Consider an array of n
elements, from which we want to take a sample
of m
items. The number of distinct samples of m
elements from a
population of n
is given by the binominal coefficient:
\[ \binom{n}{m} = \frac{n!}{m! (n-m)!} \]
Now consider the case that we do not select the first element in the
array. In this case, we still must select m
elements, but from a
smaller population of n-1
items. The number of such samples is
$\binom{n-1}{m}$.
We can now ask: what is the probability that a sample of size m
,
taken from an array of n
elements, does not contain the first element?
The probability is the number of favorable outcomes, divided by the
total number of possible outcomes:
\[ q = \frac{\text{number of samples without first element}}{\text{total number of samples}} = \frac{ \binom{n-1}{m} }{ \binom{n}{m} } = \frac{n-m}{n} = 1 - \frac{m}{n} \]
This is the probability that a sample does not contain the first element. The probability that a sample does contain the first element, which is the probability with which the first element should be retained, is therefore:
\[ p = 1-q = \frac{m}{n} \]
This formula applies “recursively” at each step, where n
and m
always indicate the number of remaining array elements and the number
of samples still to draw. In an iterative implementation, the probability
would be $p = (m-k)/(n-i)$, where m
and n
are now kept constant, while
i
signifies the index of the current element, and k
counts the number
of elements already selected for the sample. Notice that the formula
(together with its derivation) reduces to the previous result for a
sample size of 1.
Stream Sampling
What has been common to the algorithms introduced so far is that they required the size of the input to be known ahead of time. But what if the size is unknown, or is effectively unlimited, for example when reading from a stream?

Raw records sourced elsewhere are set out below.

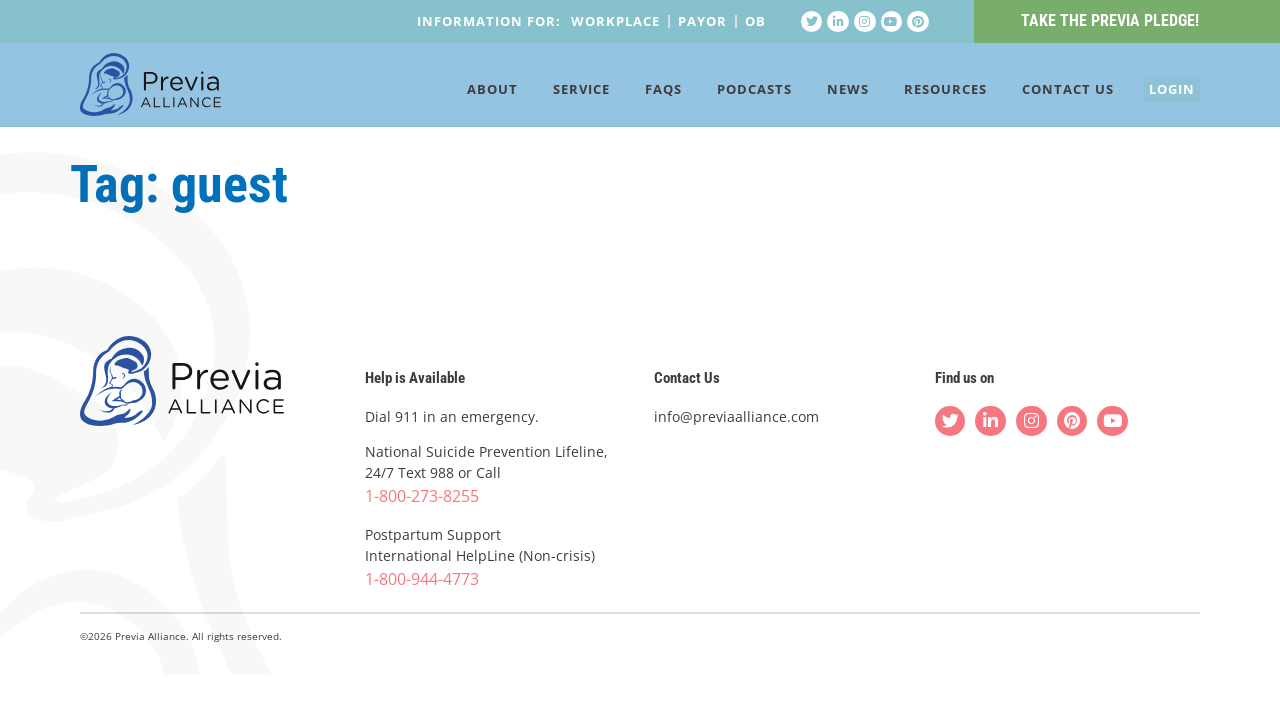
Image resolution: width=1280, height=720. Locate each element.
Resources (916, 92)
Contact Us (1039, 92)
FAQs (634, 92)
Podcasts (725, 92)
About (463, 92)
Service (552, 92)
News (819, 92)
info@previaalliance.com (736, 416)
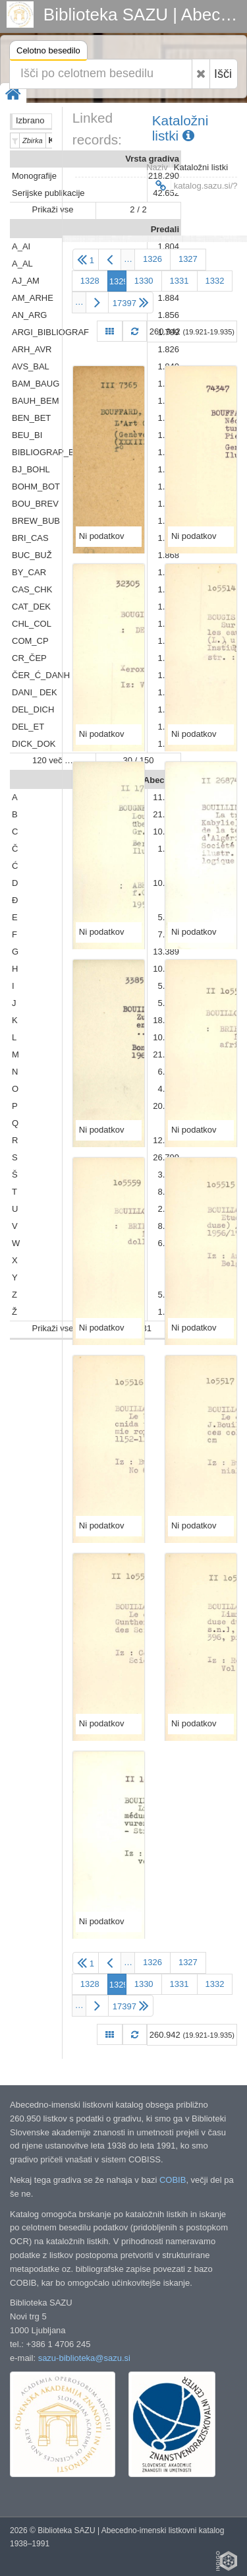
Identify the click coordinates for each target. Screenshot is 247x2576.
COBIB (172, 2180)
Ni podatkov (101, 536)
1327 (188, 259)
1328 (89, 281)
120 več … (52, 760)
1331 (179, 281)
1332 (215, 281)
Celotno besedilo (48, 52)
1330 (143, 281)
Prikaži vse (53, 209)
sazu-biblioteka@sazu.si (84, 2358)
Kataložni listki (180, 128)
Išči (223, 73)
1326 (152, 259)
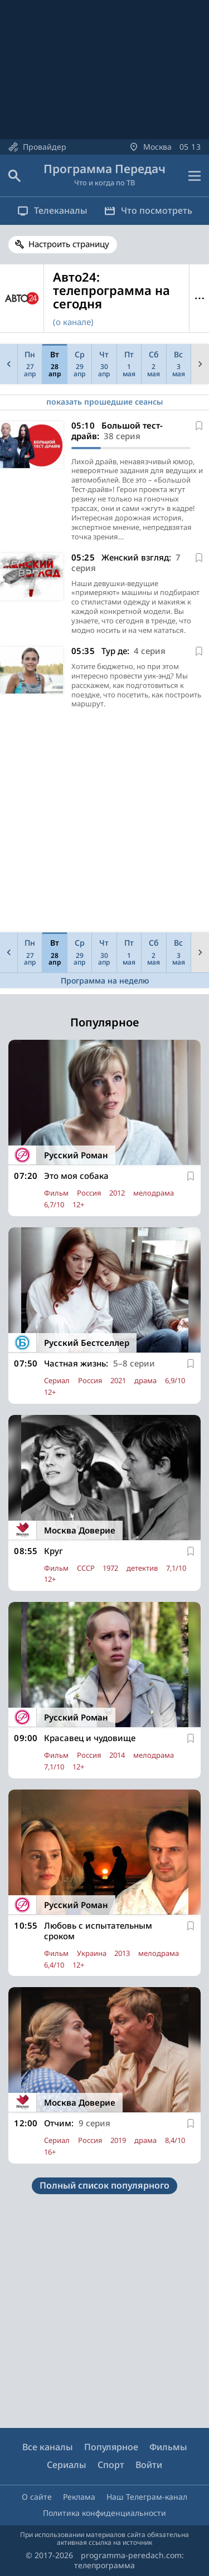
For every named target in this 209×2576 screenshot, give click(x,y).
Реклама (79, 2496)
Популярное (111, 2447)
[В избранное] (199, 425)
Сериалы (66, 2465)
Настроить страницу (68, 243)
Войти (148, 2465)
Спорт (111, 2465)
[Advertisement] (104, 823)
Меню (199, 298)
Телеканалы (52, 210)
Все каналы (47, 2447)
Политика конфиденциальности (104, 2513)
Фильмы (168, 2447)
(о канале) (73, 321)
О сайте (37, 2496)
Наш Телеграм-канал (146, 2496)
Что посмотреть (148, 210)
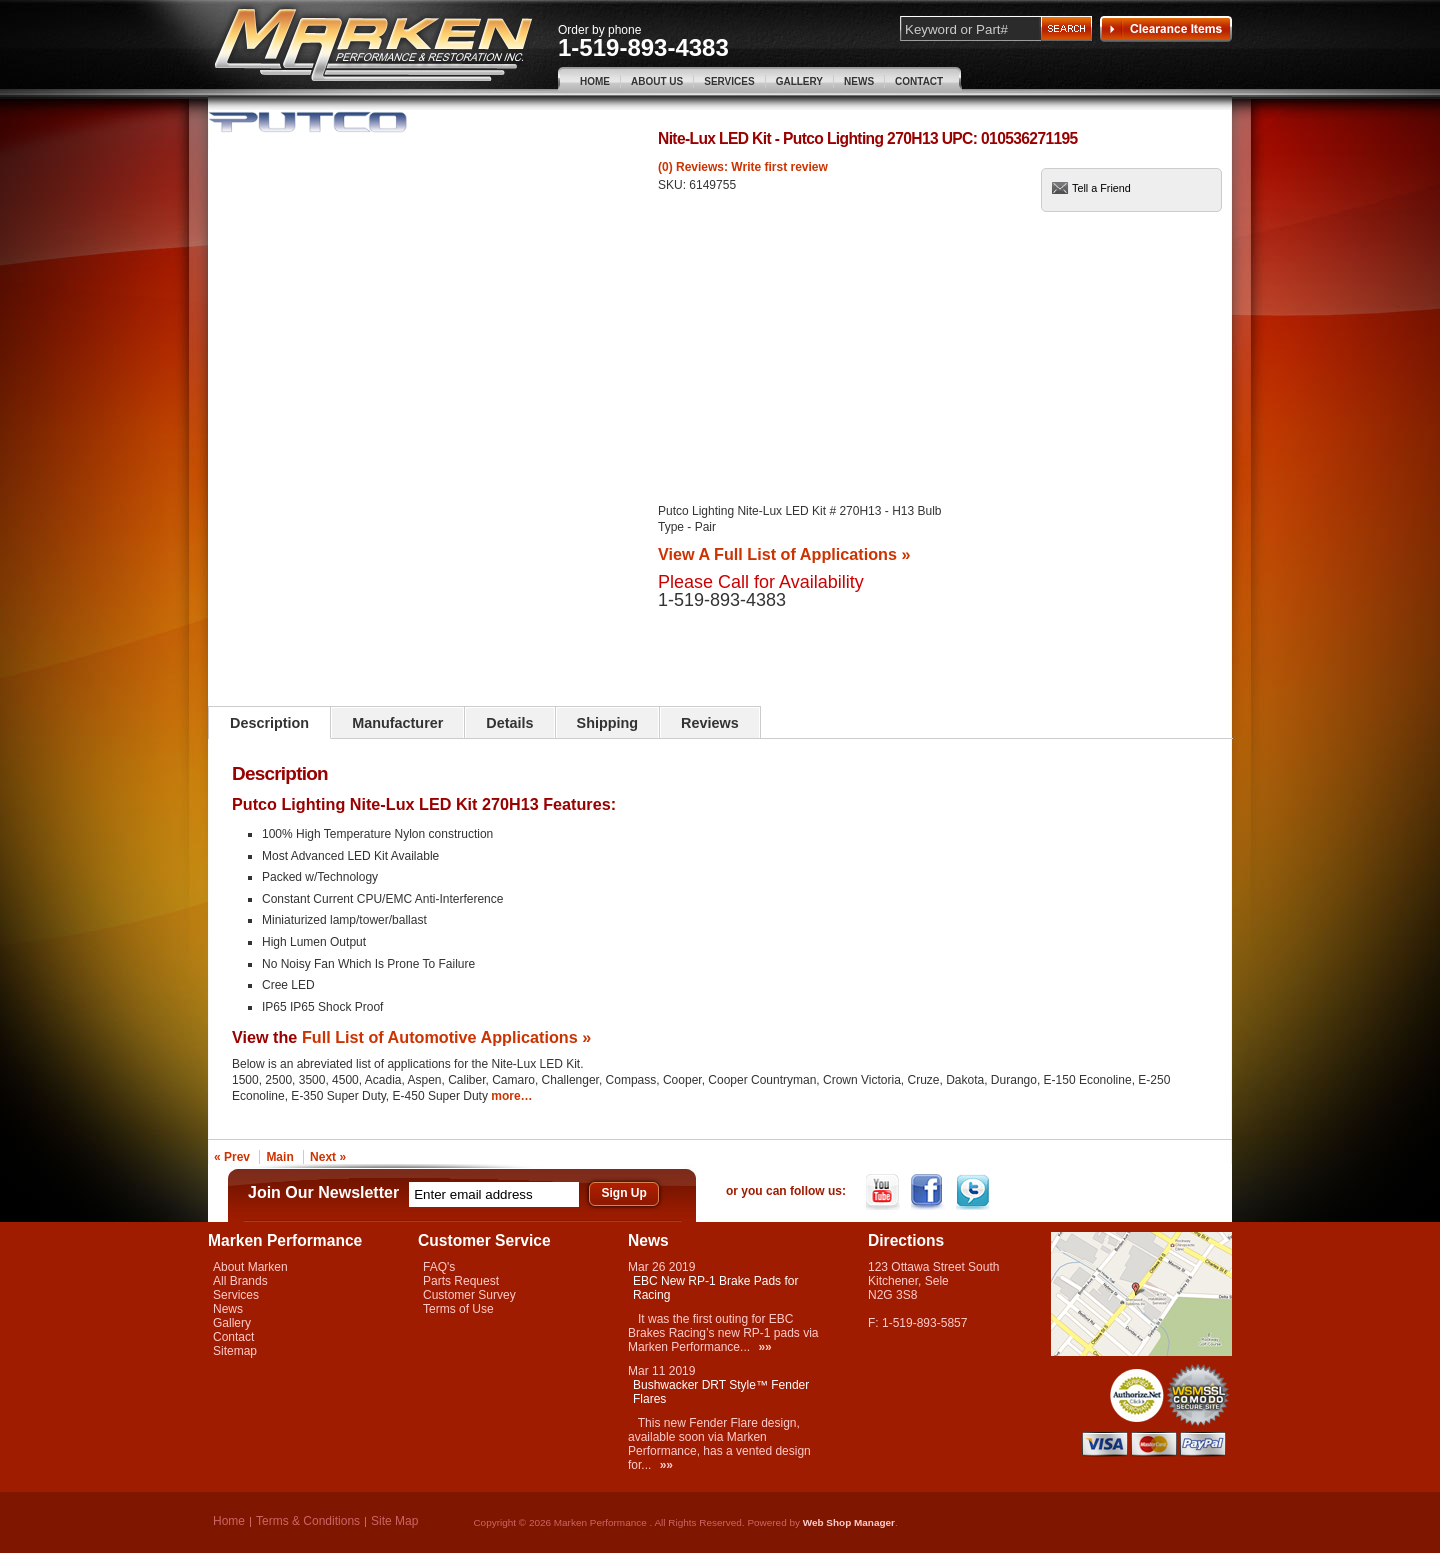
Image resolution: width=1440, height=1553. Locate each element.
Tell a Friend (1101, 188)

Let’s say that we want to select one item from an (in principle unlimited) stream. We have no information of the number of elements in the stream; it may in fact be quite short. Yet, we want an algorithm that is guaranteed to produce a “best guess” single-item sample from the stream at all times.
The inductive argument presented earlier carries over the present case, only that now we start counting at the beginning. We retain the first element read from the stream with probability 1: this way, we are guaranteed to have a sample. When we read the second element, we retain it with probability 1/2, and — if we retain it — use it to replace the previous sample. When the third element is read, we have seen a total of 3 elements to choose from, and hence we retain it with probability 1/3 and use it to replace whatever is the current sample. And so on.
Reservoir Sampling
Reservoir sampling is a generalization of the previous stream sampling
algorithm to samples of more than one element. A naive generalization
might look like this: fill the “reservoir” (or sample) with the first
m
elements read from the stream; then retain each newly read element
with probability 1/(i+1), and use it to replace a randomly selected item
in the reservoir. (Using a zero-based index i
to count the elements
read from the stream.) The problem with this naive algorithm is that it
requires two random numbers at each step: one to decide whether to
retain an element, the other to determine which element in the sample
to replace.
Reservoir sampling makes do with a single random number, as follows.
When reading the element with index i
, generate a random integer
r
from the range 0 <= r < i
. (In other words, if all the elements
read so far from the stream had been placed into an array, generate a
random index into that array.) If the random integer r
obeys
0 <= r < m
, that is, if r
identifies a element in the (zero-based)
reservoir, then retain the current value read from the stream and place
it into the reservoir at position r
; otherwise, do not retain the
item read from the stream.
In the same way that single-item stream sampling generalizes our original inductive argument, reservoir sampling applies the same logic to samples of multiple elements.